Movement is “fertilizer for the brain,” says physical education advocate Patti Tibaldi, quoting author John Ratey, as she describes the link to exercise and brain patterning. And the “fertilizer” initiatives for Traverse City elementary students are having phenomenal results.

When the action-based learning labs first began in Central Grade School kindergarten classes, “scores were the best [the school] ever had—for reading scores and fitness scores,” Patti says. “The improvement was off the charts.” Ninety percent of the children were at or above grade-appropriate reading level.

Thanks to a recent Michigan Health Endowment Fund and Munson Healthcare grant for $42,000, the Movement Labs are continuing to help students. First graders have joined the program at Central Grade School, as have kindergarteners at Cherry Knoll Elementary.
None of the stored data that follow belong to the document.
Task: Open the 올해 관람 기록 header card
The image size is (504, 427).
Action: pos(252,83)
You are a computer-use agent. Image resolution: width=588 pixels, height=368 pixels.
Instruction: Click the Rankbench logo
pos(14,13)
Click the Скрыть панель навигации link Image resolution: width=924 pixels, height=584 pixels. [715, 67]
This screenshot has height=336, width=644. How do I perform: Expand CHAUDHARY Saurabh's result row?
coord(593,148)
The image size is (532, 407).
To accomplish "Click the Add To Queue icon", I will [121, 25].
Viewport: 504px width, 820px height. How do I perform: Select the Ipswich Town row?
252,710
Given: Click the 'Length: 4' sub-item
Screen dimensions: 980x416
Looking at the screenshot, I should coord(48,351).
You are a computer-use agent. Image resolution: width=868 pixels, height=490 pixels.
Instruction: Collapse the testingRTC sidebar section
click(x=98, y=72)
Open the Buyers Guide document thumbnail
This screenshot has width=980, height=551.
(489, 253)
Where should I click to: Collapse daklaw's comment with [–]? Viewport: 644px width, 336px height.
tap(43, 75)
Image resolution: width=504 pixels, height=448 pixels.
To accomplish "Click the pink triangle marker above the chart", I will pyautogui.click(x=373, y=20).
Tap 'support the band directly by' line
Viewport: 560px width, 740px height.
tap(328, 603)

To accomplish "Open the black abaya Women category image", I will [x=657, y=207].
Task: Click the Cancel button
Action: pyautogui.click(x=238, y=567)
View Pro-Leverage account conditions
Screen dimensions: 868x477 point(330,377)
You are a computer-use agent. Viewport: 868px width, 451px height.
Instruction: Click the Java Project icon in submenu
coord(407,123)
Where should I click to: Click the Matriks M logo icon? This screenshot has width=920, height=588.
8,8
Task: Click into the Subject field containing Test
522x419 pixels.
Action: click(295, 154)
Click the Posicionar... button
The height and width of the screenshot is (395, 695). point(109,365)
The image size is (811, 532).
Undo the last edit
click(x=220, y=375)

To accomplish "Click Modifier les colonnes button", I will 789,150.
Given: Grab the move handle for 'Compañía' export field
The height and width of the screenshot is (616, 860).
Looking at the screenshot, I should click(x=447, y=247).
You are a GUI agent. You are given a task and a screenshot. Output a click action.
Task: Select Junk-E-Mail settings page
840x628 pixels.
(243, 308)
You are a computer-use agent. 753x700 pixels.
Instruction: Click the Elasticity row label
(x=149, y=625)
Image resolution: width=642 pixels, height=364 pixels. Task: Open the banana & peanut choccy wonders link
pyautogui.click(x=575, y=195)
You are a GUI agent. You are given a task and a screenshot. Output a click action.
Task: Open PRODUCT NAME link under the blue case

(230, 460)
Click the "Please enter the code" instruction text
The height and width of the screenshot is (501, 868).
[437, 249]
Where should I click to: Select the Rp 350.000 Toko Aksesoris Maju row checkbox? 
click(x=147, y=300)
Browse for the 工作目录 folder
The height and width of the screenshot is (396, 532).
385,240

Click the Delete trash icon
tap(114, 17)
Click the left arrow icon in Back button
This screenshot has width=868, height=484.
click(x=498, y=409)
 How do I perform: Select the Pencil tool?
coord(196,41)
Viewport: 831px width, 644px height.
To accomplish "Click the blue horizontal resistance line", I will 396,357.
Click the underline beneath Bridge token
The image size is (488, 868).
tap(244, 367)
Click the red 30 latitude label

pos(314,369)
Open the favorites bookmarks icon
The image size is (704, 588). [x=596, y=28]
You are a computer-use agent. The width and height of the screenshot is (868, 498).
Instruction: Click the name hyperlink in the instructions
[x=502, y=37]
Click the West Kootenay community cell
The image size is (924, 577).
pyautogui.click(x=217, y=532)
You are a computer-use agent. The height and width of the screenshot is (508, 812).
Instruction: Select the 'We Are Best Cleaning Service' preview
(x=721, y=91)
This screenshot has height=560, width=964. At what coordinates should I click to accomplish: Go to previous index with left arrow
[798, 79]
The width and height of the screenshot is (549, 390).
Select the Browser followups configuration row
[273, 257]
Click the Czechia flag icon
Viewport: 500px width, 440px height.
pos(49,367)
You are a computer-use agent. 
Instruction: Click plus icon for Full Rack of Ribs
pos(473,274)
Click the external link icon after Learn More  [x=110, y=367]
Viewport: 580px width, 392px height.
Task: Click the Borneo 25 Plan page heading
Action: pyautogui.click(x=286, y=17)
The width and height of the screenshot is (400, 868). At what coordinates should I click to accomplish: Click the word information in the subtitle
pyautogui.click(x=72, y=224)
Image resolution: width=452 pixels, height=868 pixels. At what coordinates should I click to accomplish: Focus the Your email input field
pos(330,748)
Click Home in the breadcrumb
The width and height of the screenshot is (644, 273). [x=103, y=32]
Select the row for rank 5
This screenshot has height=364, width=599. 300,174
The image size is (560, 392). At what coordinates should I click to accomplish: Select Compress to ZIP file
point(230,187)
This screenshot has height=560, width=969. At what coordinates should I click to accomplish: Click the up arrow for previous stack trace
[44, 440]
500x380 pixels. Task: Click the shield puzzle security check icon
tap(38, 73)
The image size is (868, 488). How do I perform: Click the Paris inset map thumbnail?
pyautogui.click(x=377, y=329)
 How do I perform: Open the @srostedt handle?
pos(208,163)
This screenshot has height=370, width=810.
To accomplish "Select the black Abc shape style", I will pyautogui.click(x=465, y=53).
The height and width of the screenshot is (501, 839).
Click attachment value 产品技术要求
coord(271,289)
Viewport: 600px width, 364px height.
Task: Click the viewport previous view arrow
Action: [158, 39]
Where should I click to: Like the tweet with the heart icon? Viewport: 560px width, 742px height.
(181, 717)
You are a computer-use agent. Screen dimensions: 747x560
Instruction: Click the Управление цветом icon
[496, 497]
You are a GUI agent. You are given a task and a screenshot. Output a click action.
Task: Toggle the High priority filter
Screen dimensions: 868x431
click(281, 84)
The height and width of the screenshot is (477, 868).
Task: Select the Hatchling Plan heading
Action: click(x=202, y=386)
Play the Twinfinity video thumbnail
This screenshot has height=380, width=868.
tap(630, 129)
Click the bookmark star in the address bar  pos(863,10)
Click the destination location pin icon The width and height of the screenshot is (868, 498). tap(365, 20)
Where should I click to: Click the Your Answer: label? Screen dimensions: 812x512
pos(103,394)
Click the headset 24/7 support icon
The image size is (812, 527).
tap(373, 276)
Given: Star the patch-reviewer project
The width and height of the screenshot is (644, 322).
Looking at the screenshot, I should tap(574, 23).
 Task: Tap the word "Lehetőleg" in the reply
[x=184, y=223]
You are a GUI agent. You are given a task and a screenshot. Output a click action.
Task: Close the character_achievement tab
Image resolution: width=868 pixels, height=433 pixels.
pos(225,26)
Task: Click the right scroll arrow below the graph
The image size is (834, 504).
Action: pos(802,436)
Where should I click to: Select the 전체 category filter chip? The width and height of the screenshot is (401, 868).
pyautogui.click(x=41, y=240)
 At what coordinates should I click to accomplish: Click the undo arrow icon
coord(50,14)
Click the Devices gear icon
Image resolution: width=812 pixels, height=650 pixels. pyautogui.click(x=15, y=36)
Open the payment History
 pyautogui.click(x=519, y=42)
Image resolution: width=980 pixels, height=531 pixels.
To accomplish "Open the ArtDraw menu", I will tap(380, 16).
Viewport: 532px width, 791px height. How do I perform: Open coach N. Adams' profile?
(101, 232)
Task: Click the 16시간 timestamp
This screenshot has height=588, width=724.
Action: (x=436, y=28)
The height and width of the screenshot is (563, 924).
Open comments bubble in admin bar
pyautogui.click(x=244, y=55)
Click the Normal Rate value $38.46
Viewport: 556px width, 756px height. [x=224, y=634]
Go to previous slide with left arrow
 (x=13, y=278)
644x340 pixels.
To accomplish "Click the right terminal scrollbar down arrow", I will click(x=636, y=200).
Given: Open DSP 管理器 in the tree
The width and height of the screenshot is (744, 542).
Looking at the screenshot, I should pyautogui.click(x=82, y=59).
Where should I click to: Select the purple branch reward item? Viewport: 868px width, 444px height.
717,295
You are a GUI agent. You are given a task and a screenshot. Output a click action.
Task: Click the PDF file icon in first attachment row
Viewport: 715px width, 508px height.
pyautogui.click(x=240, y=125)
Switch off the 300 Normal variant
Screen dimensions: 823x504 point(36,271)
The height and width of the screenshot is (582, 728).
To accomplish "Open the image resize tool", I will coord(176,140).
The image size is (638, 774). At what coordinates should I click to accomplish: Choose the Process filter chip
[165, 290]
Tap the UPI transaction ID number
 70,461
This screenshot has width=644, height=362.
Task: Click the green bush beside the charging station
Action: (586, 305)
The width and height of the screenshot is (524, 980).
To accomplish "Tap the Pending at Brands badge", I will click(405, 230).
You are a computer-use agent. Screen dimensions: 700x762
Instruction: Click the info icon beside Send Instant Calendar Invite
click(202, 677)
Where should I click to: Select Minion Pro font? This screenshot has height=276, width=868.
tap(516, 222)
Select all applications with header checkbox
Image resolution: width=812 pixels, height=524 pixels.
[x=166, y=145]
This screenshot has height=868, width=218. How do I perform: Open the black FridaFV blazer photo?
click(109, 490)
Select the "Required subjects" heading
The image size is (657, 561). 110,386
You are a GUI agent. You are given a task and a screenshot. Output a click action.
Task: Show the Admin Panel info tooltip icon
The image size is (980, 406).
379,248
The Movement Labs consist of a special 30-minute physical education class immediately followed by a reading course, three days a week. The physical education component concentrates on balance, coordination and patterning with movements like jumping rope, rhythming hand games, crawling and hopping from one place to another.

“Reading is patterns,” Patti says. “Jump rope, rhythm, balance—they have a lot to do with your ability to learn patterns.”

A TCAPS trip to Naperville, Illinois inspired staff to start the Movement Labs. TCAPS representatives observed the school district’s physical education program, which includes mandatory physical education for kindergarten through 12th grade. Naperville conducted a study of borderline-reading high school students—having them participate in pattern-based physical education courses followed by reading courses. Over a semester’s time, reading scores went up over a grade and a half in the test group, which far outpaced students in the control group.

“We had been doing things at TCAPS with nutrition and physical education,” Patti says, such as adding an additional day of physical education each week for kindergarten through second-grade students.

In addition to Movement Labs three days a week and the traditional one-day-a-week physical education course, the newly added day of physical education makes a rare, but important, full week of physical education, Patti says.

“I think we lose focus so much because we’re so worried about their grades,” Patti says. “I think it’s so important that we recognize the basic skills it takes to be healthy. It’s the greatest gift we can give our kids. And our community is really trying together [in this initiative], and this is a real example of that kind of collaboration.”

A proven example of past success in educating kids about health importance, Patti mentions, is that of smoking. “When they started in schools saying smoking is bad for you, what happened? It came home,” she says. “I think it’s the same thing. If we can start at the lowest level and teach kids healthy habits, it’s a lifetime decision you make. Look at how the rates of smoking have lowered.”

“It shows the power of community and collaborating.”